In a lab double-slit experiment, a student projects fringes on a screen 2.0 m from slits separated by 0.50 mm using a 600 nm laser. They then change three things at once: they switch to a 500 nm laser, move the screen 20% further away, and swap in a double-slit slide with slit separation also 20% larger. Finally, they place a thin coverslip over just one slit that delays that path by an extra half-wavelength for the 500 nm light. The student had marked the position of the original central bright on the screen. Which statement must be true for the new pattern relative to that mark?
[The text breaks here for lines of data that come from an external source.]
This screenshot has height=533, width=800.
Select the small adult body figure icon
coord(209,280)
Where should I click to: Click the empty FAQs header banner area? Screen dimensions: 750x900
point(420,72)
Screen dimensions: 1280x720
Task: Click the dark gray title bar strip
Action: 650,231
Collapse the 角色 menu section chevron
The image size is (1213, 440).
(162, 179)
  1. A Fringe spacing is unchanged; the previously central bright point remains bright.
  2. B Fringe spacing decreases by about 17%; the previously central bright point remains bright.
  3. C Fringe spacing increases by about 17%; the previously central bright point becomes dark.
  4. D Fringe spacing decreases by about 17%; the previously central bright point becomes dark. (correct)

Answer

The correct answer is D.

Correct: D — Fringe spacing decreases by about 17%; the previously central bright point becomes dark. The fringe spacing scales with wavelength × screen distance ÷ slit separation, so increasing L and d by the same 20% cancels, and changing 600 nm to 500 nm multiplies spacing by 500/600 ≈ 0.83 (about 17% smaller); adding a half-wavelength delay to one slit makes the central point (equal geometric paths) have a net half-wavelength path difference, giving a dark. A is wrong because the wavelength change means spacing cannot stay the same, and the half-wave delay to one slit makes the old center dark, not bright. B is wrong because although the 17% decrease is correct, the half-wavelength delay makes the old central point a minimum, not a maximum. C is wrong because the spacing does not increase (500/600 < 1), even though the half-wave delay would indeed make the old center dark. D is correct for both the spacing change and the shift from bright to dark at the marked point.